I have a PostgreSQL database with UTF8 encoding and LC_* en_US.UTF8. The database stores text columns in many different languages.
On some columns however, I am 100% sure there will never be any special characters, i.e. ISO country & currency codes.
I've tried doing something like:
"countryCode" char(3) CHARACTER SET "C" NOT NULL
and
"countryCode" char(3) CHARACTER SET "SQL_ASCII" NOT NULL
but this comes back with the error
ERROR: type "pg_catalog.bpchar_C" does not exist
ERROR: type "pg_catalog.bpchar_SQL_ASCII" does not exist
What am I doing wrong?
More importantly, should I even bother with this?
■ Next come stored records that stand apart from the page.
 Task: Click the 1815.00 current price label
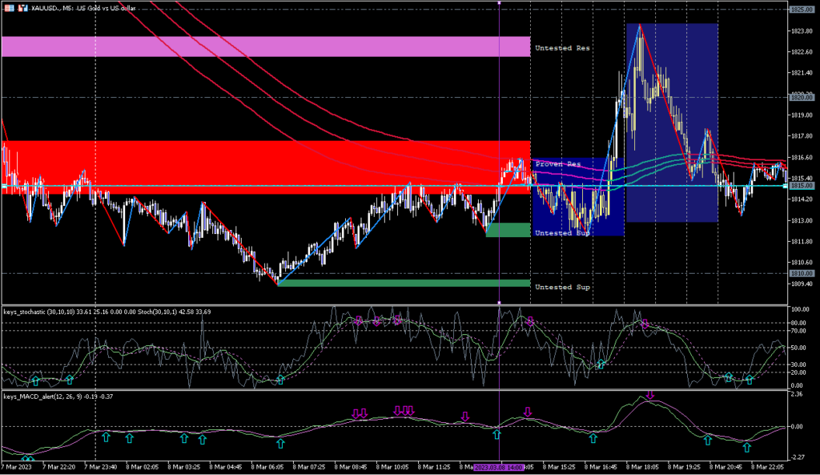802,186
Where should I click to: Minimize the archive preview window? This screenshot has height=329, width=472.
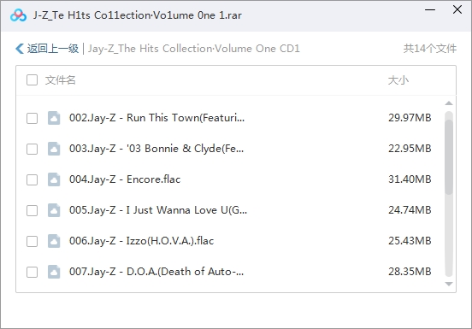(x=430, y=10)
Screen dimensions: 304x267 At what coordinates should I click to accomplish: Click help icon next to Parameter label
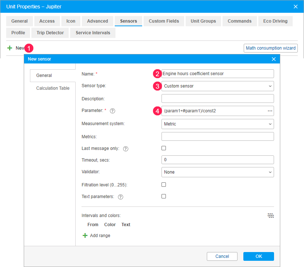pos(113,111)
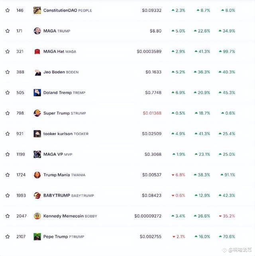Toggle favorite star for Pepe Trump
The height and width of the screenshot is (256, 255).
(7, 236)
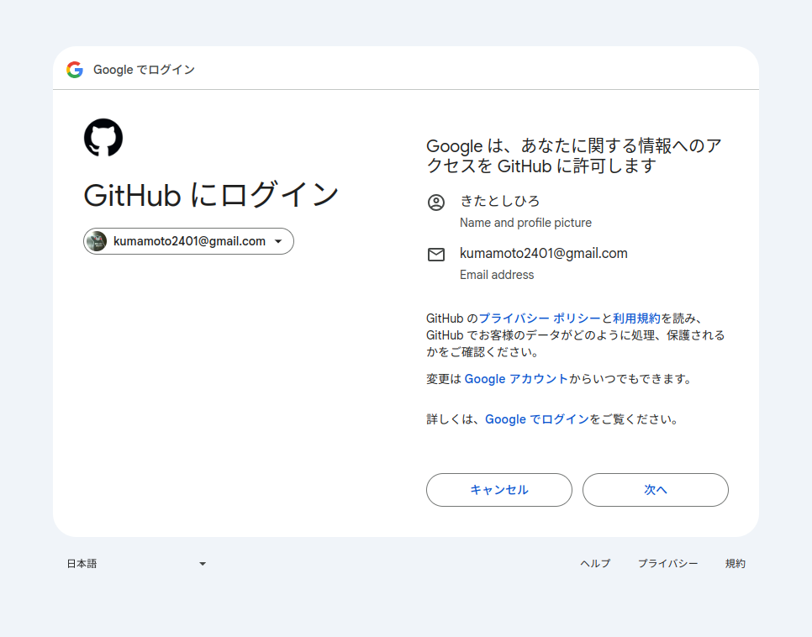This screenshot has width=812, height=637.
Task: Click the profile person icon
Action: (435, 203)
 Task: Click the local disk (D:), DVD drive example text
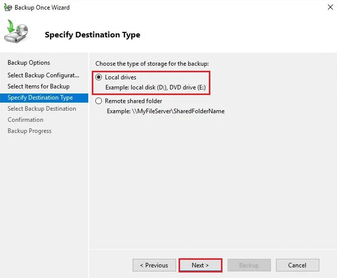pyautogui.click(x=155, y=87)

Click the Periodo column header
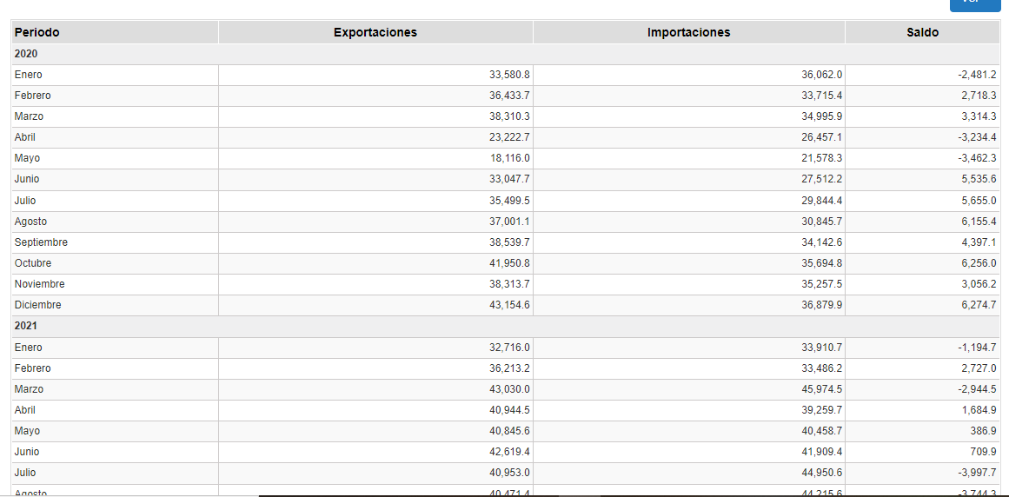(x=37, y=32)
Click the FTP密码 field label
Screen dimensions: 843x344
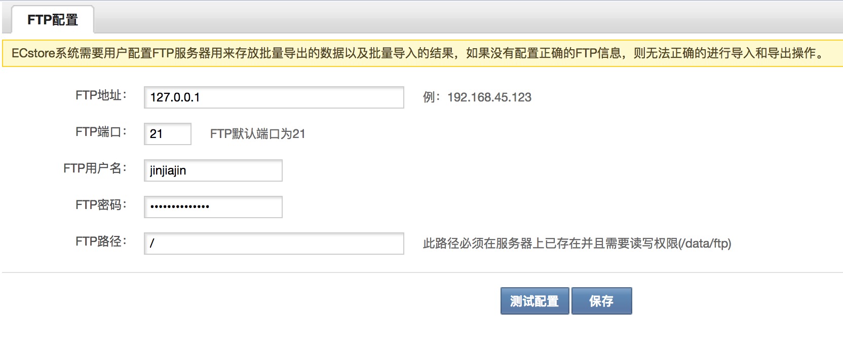pyautogui.click(x=100, y=205)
I'm coming from a MySQL background where doing this was a performance and space enhancement, is this also the case with PostgreSQL?
TIA
Honestly, I do not see the purpose of such settings, as:
as #JoachimSauer mentions, ASCII subset in the UTF-8 encoding will occupy exactly the same number of bytes, as that was the main point of inventing UTF-8: keep ASCII unchanged. Therefore I see no size benefits;
all software that is capable of processing strings in different encoding will use a common internal encoding, which is UTF-8 by default for PostgreSQL nowadays. When some textual data comes in to the processing stage, database will convert it into the internal encoding if encodings do not match. Therefore, if you specify some columns as being non-UTF8, this will lead to the extra processing of the data, thus you will loose some cycles (don't think it will be notable performance hit though).
Given there's no space benefits and there's a potential performance hit, I think it is better to leave things as they are, i.e. keep all columns in the database's default encoding.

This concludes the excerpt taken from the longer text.